How does sincedb_clean_after in file{} work?

Elastic Stack Logstash
1

Hi. I have been reading https://www.elastic.co/guide/en/logstash/master/plugins-inputs-file.html for a while, and stumbled upon the following statement: "Sincedb records can now be expired meaning that read positions of older files will not be remembered after a certain time period." I'm aware that this points to the sincedb_clean_after option made available in March/April 2018. However, I seek to confirm that it actually works on my system. Is is expected that inode records gets deleted from sincedb, or does Logstash check if the inode entries have been expired at discovery interval?

What is the expected behavior of this option? See the reply below, as to why I'm looking into this.

2

Background to why I'm looking into this, is that:
I believe there still is a byte offset that is wrongly set in my test environment. Occasionally log lines are not properly read from the beginning. E.g "2018-12-24 host1 application2: did something" would be read into Logstash as "-24 host1 application2: did something".

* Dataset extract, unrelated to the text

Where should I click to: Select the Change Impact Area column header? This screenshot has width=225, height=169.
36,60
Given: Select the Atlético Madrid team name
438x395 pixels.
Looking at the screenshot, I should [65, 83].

The folder which Logstash watches is subject to the following:

  • Rsyslog receivers data and saves as logtype.YYYY-MM-DD-HH:MM.log
    • Files increase in size over time, and are generated each minute.
    • Size of files are roughly 500 MB at working hours, 100 MB at night.
  • Files get gzipped if they are older than 6 hours
    • .gz files are excluded
  • If size of folder exceeds 40% of partitions size, remove files

During my testing the files that had this behavior were still available, and I confirmed that the log line looks fine at disk. In other words, the files which were faulty read were not deleted or gzipped. File deletions are expected to occur roughly after 7 hours.

Options set in file{}:
sincedb_clean_after => 3.2 hours,
ignore_older => 3 hours.
close_inactive => 1 minute
mode => tail
exclude => .gz

Logstash version: 6.5.2
CentOS 7

I have already verified that the logs do not contain any well-hidden 0x0a/0x0d chars that could be misinterpreted as newline.

3

Think I may have found the issue, as I have not had parse failures after. Increasing close_inactive seem to be the fix for me. I wonder if it may be due to files being initially opened, but Logstash was unable to finish reading and closing the file handle within the expected 1 min. Thus, files were perhaps partially read?

This seems like a likely cause, as files may stop increasing in size before logstash closes the file handle. Thus no size increase and won't be detected within ignore_older.

4

This topic was automatically closed 28 days after the last reply. New replies are no longer allowed.